[EXCERPTED TEXT]
• • • • •

In most studies which combined cis -DDP with radiation, skin did not show significant potentiation of damage (14, 16, 19). A small enhancement of skin damage was reported in two studies (24, 25). Duodenal crypt cells in mouse intestine showed only a moderate enhancement of radiation-induced damage when the platinum was added to the irradiation (16, 17, 19, 26), including inhibition of radiation-induced repair by cis -DDP (27–28). The lack of evidence for significant enhancement in these two important normal tissues is encouraging, since significant levels of platinum have been reported in mouse skin (29).
The Potential Represented by Second Generation Platinum Complexes
The therapeutic potentiation reported in pre-clinical studies may represent a lower limit of the level of enhancement which is potentially attainable by using less toxic second generation platinum chemotherapy, such as Carboplatin or Iproplatin, or by using novel metal complexes designed as radiosensitisers. Radiosensitisation of hypoxic cells has been reported for several platinum complexes (for reviews see references 30–32), including Carboplatin (6), as well as the trans -DDP isomer (4, 6) which lacks significant antitumour activity. Although it is not known what the active chemical species is or whether binding to DNA is important in radiosensitisation, combining less toxic platinum complexes with radiation has resulted in efficient ER values (4, 6).

• • • • •

[PROBLEM] In the text on platinum drugs and radiation, rewrite the part from "In most studies" up to and including "mouse skin (29).", changing "skin" to "epidermis" wherever it occurs.

Collected data:
• • • • •

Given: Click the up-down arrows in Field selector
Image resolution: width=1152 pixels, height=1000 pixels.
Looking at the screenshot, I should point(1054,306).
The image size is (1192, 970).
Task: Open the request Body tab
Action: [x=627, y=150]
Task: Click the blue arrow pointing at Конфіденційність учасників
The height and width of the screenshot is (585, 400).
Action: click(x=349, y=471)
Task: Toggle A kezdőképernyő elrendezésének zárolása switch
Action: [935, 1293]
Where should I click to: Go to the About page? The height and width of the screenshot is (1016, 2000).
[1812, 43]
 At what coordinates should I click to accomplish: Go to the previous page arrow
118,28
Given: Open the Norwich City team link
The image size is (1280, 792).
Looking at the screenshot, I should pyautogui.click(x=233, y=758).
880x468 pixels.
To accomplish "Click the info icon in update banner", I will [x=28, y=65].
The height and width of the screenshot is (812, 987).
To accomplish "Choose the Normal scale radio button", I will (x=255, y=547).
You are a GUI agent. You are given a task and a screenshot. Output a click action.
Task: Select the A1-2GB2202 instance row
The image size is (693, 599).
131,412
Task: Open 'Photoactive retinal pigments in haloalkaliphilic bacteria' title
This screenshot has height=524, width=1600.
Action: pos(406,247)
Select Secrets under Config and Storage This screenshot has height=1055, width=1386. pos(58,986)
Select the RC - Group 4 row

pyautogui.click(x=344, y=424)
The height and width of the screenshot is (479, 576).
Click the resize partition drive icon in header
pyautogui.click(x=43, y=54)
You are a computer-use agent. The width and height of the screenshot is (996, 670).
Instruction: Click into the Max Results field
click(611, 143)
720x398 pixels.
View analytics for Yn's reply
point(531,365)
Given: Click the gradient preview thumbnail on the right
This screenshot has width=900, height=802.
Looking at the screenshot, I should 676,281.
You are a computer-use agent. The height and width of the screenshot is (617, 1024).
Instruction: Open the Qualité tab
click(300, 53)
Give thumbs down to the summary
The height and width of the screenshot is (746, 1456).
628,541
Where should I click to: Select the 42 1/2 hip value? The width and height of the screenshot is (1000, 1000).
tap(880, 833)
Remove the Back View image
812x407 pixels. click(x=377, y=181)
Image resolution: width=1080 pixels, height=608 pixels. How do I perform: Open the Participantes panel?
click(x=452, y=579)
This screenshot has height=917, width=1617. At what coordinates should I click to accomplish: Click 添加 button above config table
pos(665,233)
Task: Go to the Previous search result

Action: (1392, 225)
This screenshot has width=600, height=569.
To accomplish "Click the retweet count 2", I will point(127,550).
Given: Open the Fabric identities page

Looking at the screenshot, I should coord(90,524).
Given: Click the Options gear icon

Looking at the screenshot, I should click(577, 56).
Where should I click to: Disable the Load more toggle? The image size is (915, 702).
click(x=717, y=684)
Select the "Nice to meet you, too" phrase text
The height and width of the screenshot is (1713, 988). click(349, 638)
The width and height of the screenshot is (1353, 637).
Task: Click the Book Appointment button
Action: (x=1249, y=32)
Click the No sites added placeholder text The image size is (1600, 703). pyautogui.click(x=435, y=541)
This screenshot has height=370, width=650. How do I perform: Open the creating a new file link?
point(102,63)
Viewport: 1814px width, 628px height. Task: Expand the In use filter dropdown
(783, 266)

• • • • •

[TASK SOLUTION]
In most studies which combined cis -DDP with radiation, epidermis did not show significant potentiation of damage (14, 16, 19). A small enhancement of epidermis damage was reported in two studies (24, 25). Duodenal crypt cells in mouse intestine showed only a moderate enhancement of radiation-induced damage when the platinum was added to the irradiation (16, 17, 19, 26), including inhibition of radiation-induced repair by cis -DDP (27–28). The lack of evidence for significant enhancement in these two important normal tissues is encouraging, since significant levels of platinum have been reported in mouse epidermis (29).